Theo Lutz: "Stochastische Texte", in: augenblick 4 (1959), H. 1, S. 3-9

Stochastic texts


by Theo Lutz (23.7.1932 - 31.1.2010)


Although program-controlled, electronic data processors were initially developed to satisfy the needs of applied mathematics and computational engineering, it was soon apparent that the possible system applications could far exceed these limits. Today there seem to be endless application possibilities. Non the less, many scientists are still under the false impression that the use of electronic data processors is bound to the use of numbers. A variety of programs has shown, however, that such an assumption is incorrect.

At a conference on questions of information theory recently held in Paris, American scientists reported on a program based on logical examination, which was capable of determining, in no time at all, a Euclidean geometric theorem to be true or false. So it is a program to prove elementary geometric theorems. In addition to this, programs which can translate texts into another language have been around for some time. An American office engineering works has reported that it has a program which can précis a pre-defined scientific text.

Obviously, the existence of such programs clearly demonstrates that the use of program-controlled electronic data processors is not only confined to problems concerning the concept of numbers.
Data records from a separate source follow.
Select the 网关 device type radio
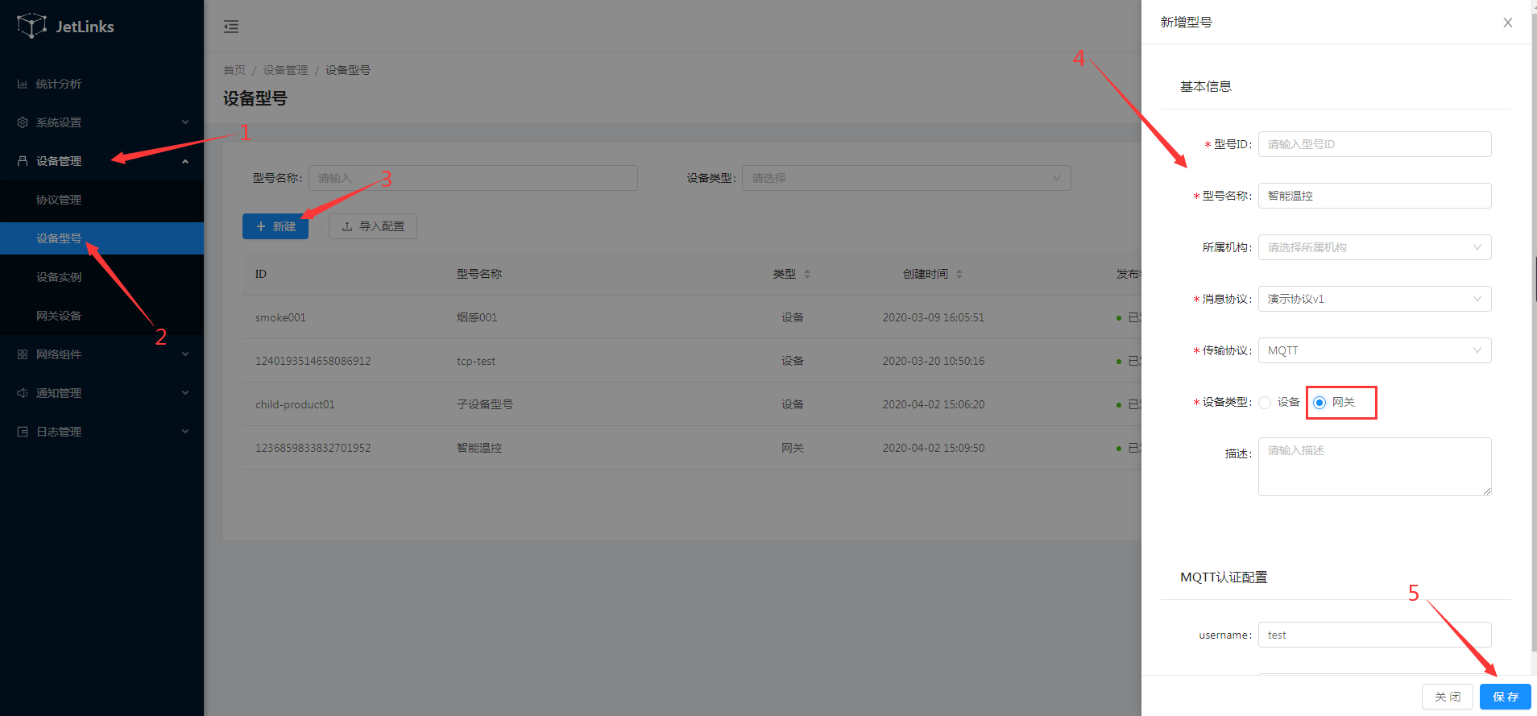The width and height of the screenshot is (1537, 716). pyautogui.click(x=1320, y=403)
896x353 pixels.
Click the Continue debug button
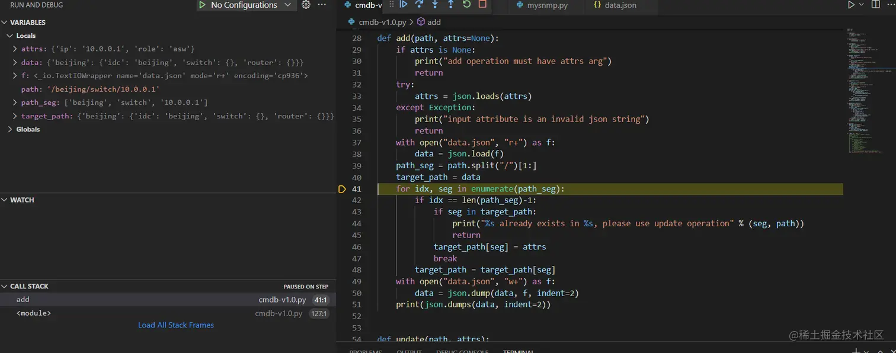coord(404,5)
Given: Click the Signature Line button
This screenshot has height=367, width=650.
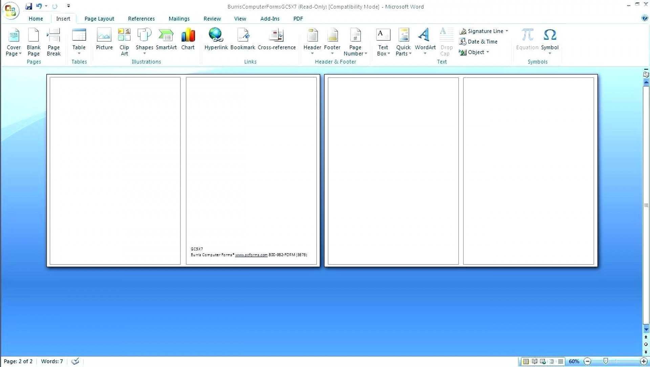Looking at the screenshot, I should coord(485,31).
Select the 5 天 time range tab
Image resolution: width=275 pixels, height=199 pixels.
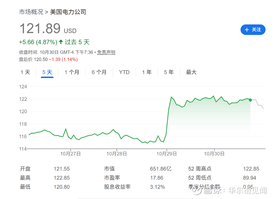click(47, 72)
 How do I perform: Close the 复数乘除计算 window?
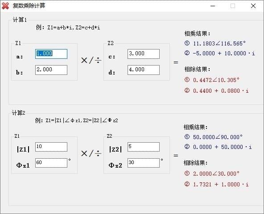point(253,6)
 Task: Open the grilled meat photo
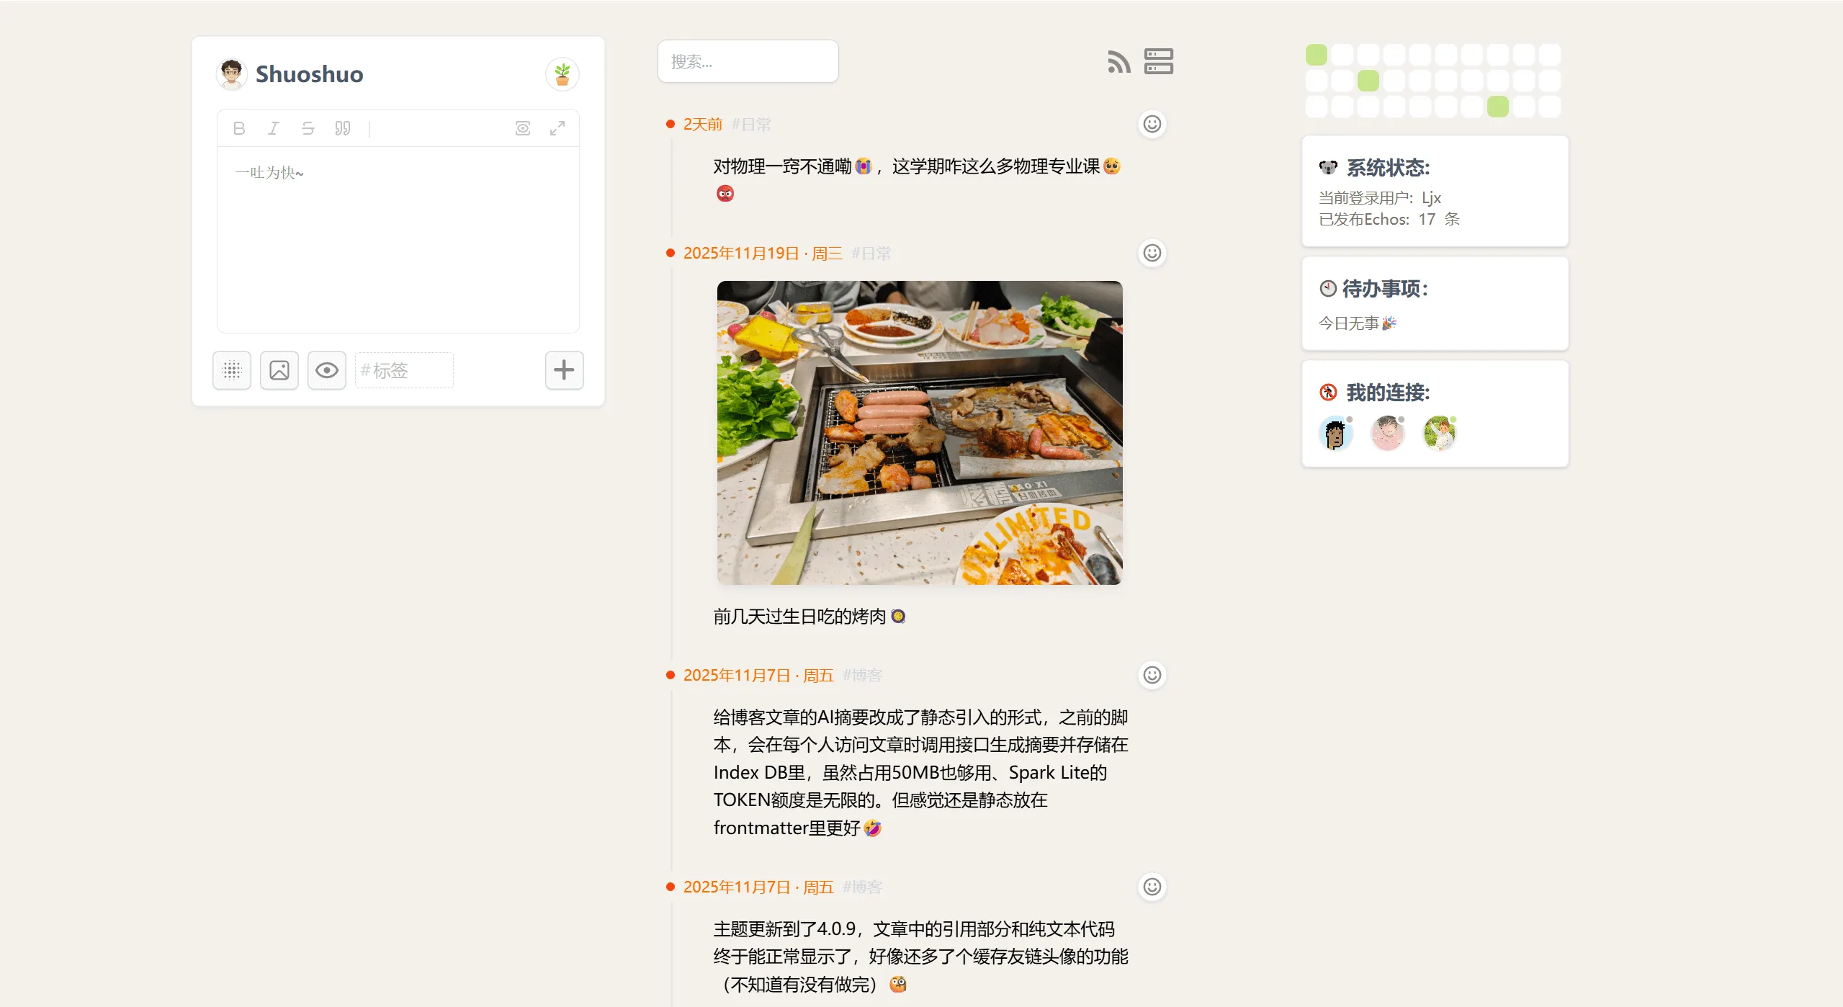(920, 433)
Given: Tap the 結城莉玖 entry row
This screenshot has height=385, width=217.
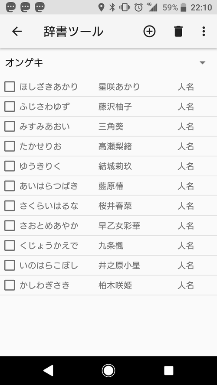Looking at the screenshot, I should pos(109,166).
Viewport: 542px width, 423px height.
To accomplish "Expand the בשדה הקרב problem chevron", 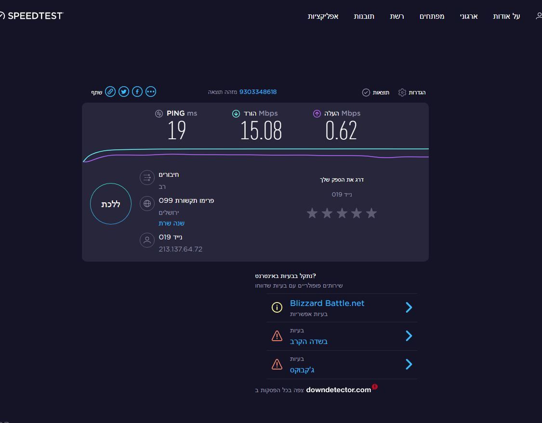I will [409, 336].

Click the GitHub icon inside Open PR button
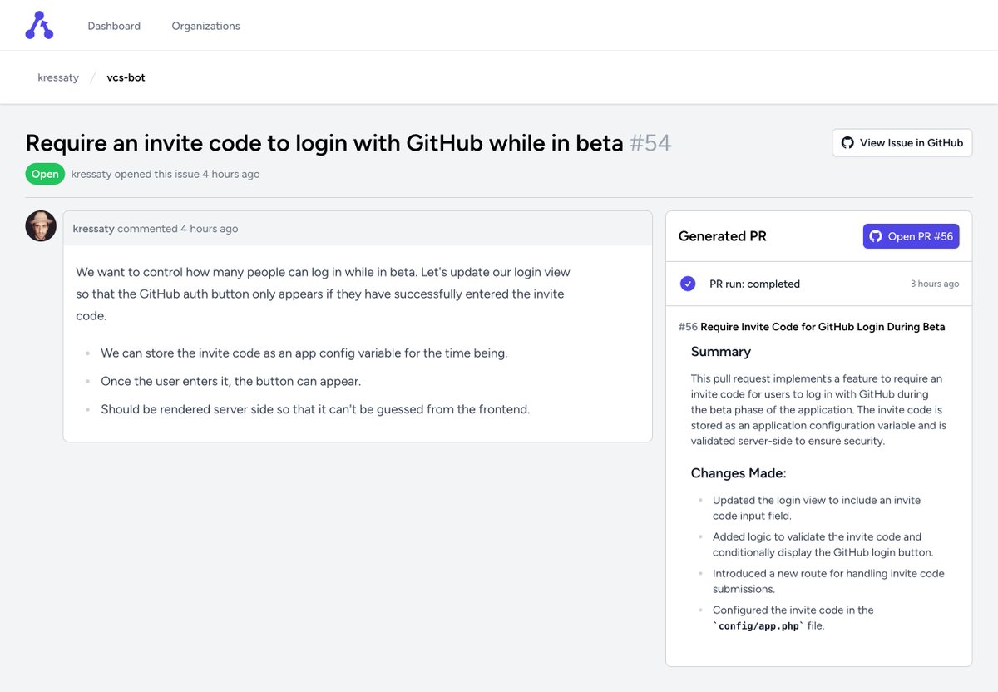(x=874, y=236)
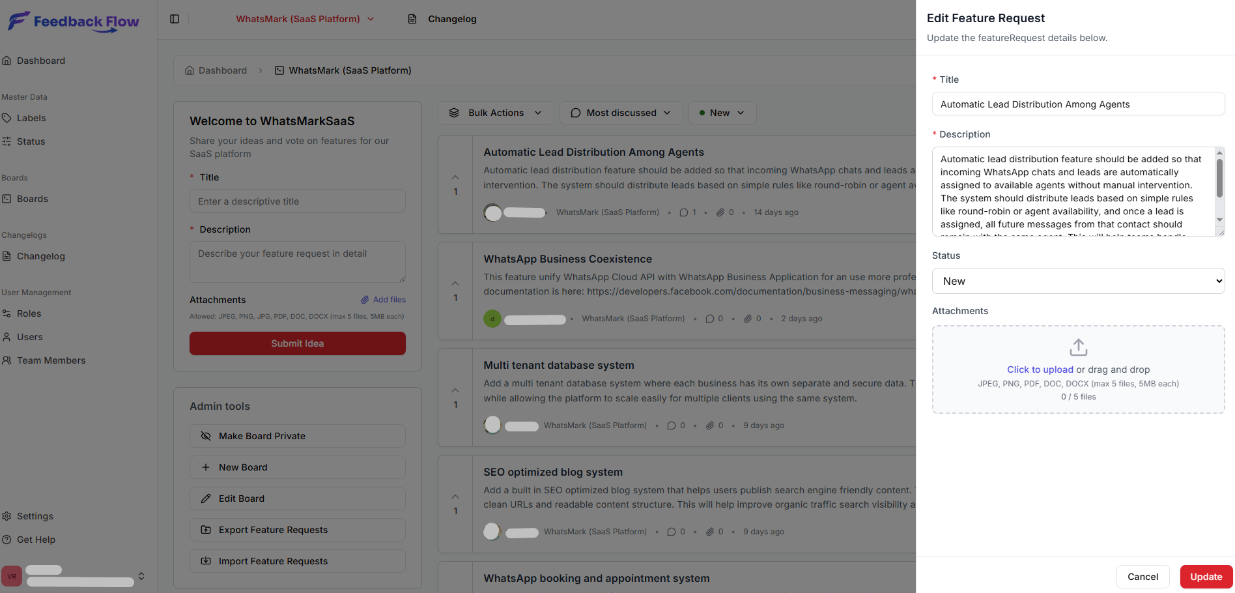Click the upload arrow icon in Attachments
1235x593 pixels.
tap(1078, 347)
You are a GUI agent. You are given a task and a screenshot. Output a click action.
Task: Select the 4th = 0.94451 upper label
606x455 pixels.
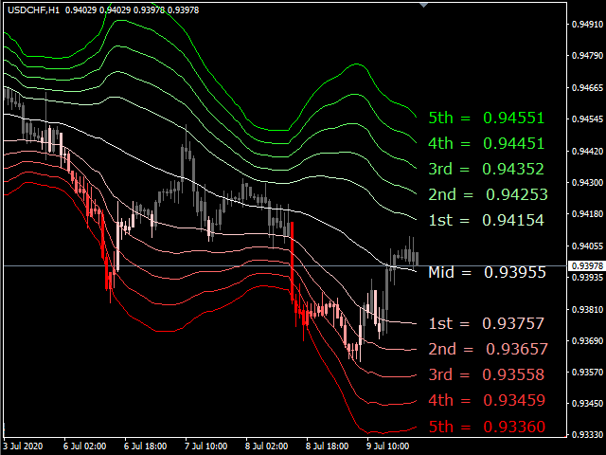pos(486,144)
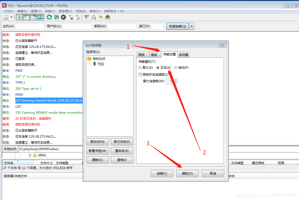Select the 主动(A) transfer mode
299x200 pixels.
[158, 67]
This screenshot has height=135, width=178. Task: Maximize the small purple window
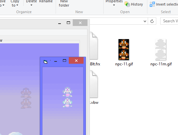coord(64,60)
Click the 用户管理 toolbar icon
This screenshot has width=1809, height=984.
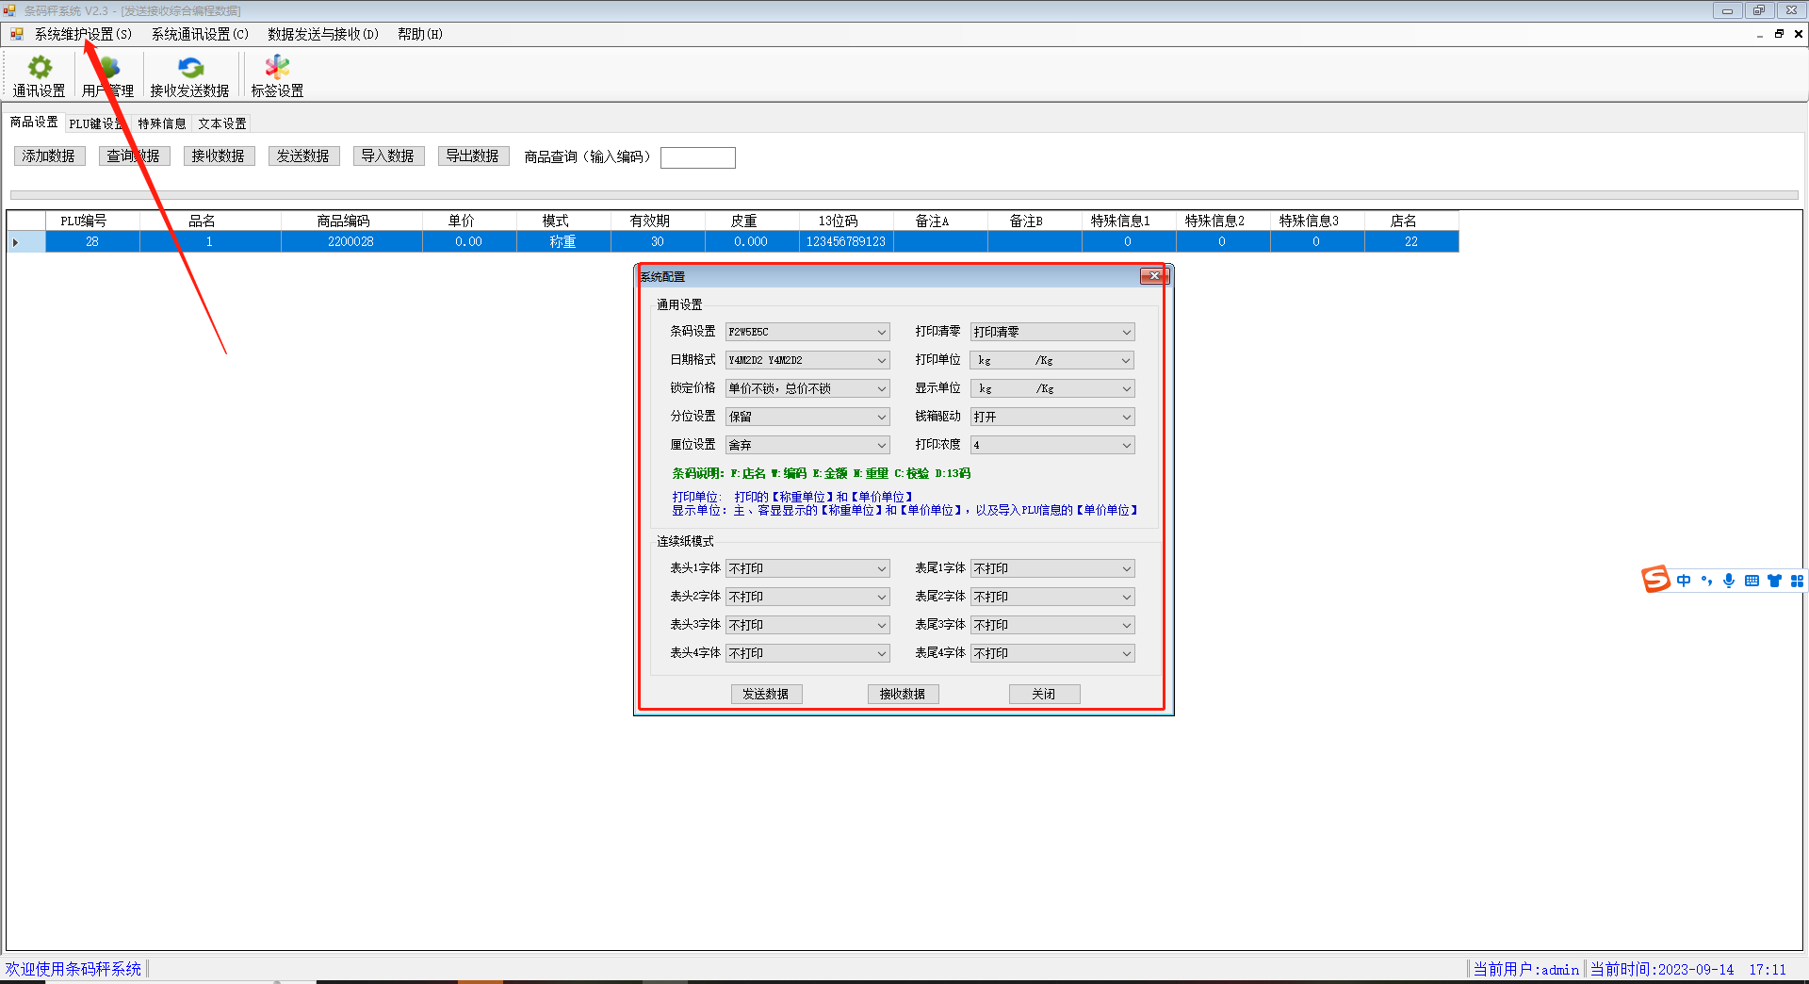(x=107, y=68)
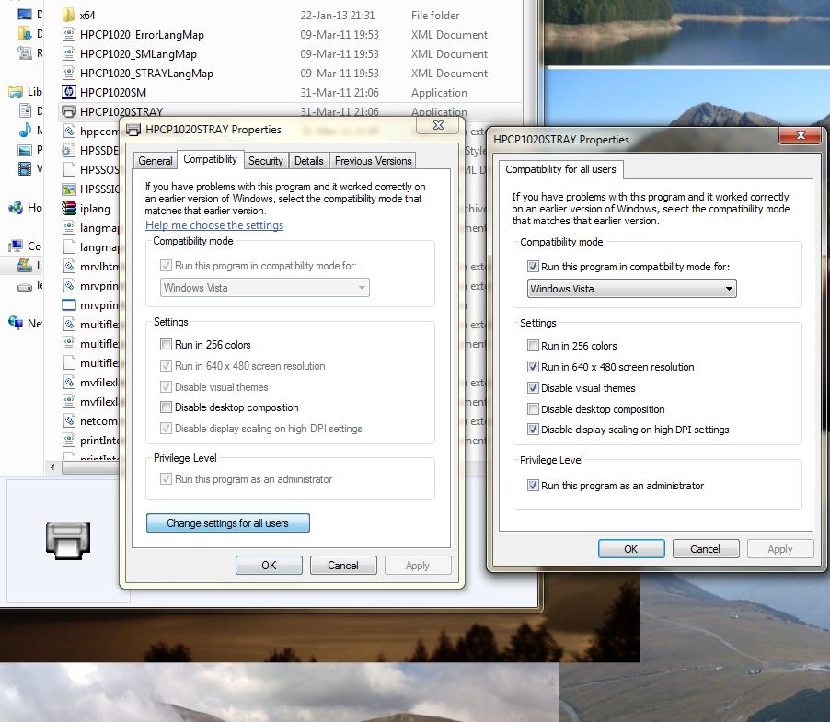Viewport: 830px width, 722px height.
Task: Click the Computer icon in navigation pane
Action: (16, 246)
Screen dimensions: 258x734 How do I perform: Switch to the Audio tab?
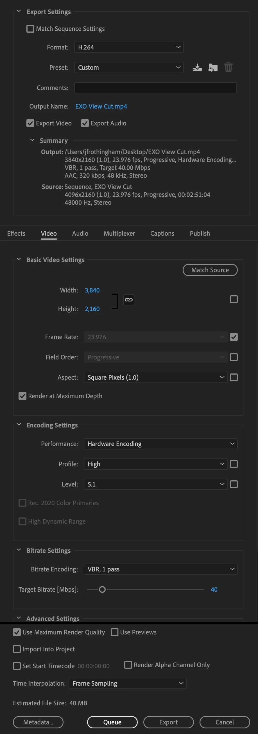80,233
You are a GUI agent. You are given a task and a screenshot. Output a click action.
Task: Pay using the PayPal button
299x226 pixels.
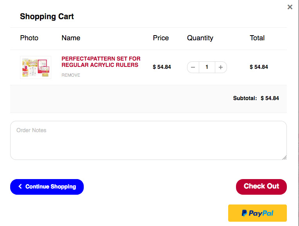coord(258,213)
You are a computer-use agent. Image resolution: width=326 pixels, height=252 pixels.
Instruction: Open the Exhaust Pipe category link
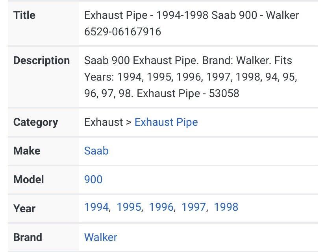click(x=166, y=122)
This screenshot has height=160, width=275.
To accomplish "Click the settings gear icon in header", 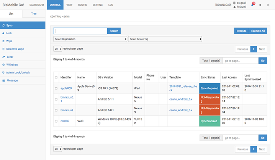I will [x=260, y=5].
Such programs give the concept "computing" a fundamentally more general meaning. For the users of such a system it isn't decisive, what the machine does; it is how the functions of the machine are interpreted that is of sole importance. Thus it is imperative for the modern scientist to know how to program an electronic data processor and to understand the nature of its structures. It is his task to interpret those structures according to his science. At this stage we shall report on a program which the author recently executed on the electronic mainframe ZUSE Z 22 at the T.H. Stuttgart computer center. The machine was used to generate stochastic texts i.e. sentences where the words are determined randomly. The Z 22 is especially suited to applications in extra-mathematical areas. It is particularly suited to programs with a very logical structure i.e. for programs containing many logical decisions. The machine's ability to be able to print the results immediately, on demand, on a teleprinter is ideal for scientific problems.
Our program's task was to take over the laborious production of stochastic texts. In the past such texts were determined by selecting sentences or constituents of a sentence by throwing dice, or using some other random process, and then connecting these. It seemed reasonable for the program-controlled data processor to work with so-called random numbers, as a stochastic process. Basically, a random generator works in the following manner:

A new number is formed from an initial number by an arithmetic operation, and from this number digits are taken by intersection, which are then considered to be a random number. The number generated by this operation is the initial number to determine the next random number. By continuing this process, a sequence of numbers is obtained. The random nature of these numbers is proved empirically by generating a sufficiently large amount of numbers and counting them. There must be a uniform distribution of random numbers in the given range.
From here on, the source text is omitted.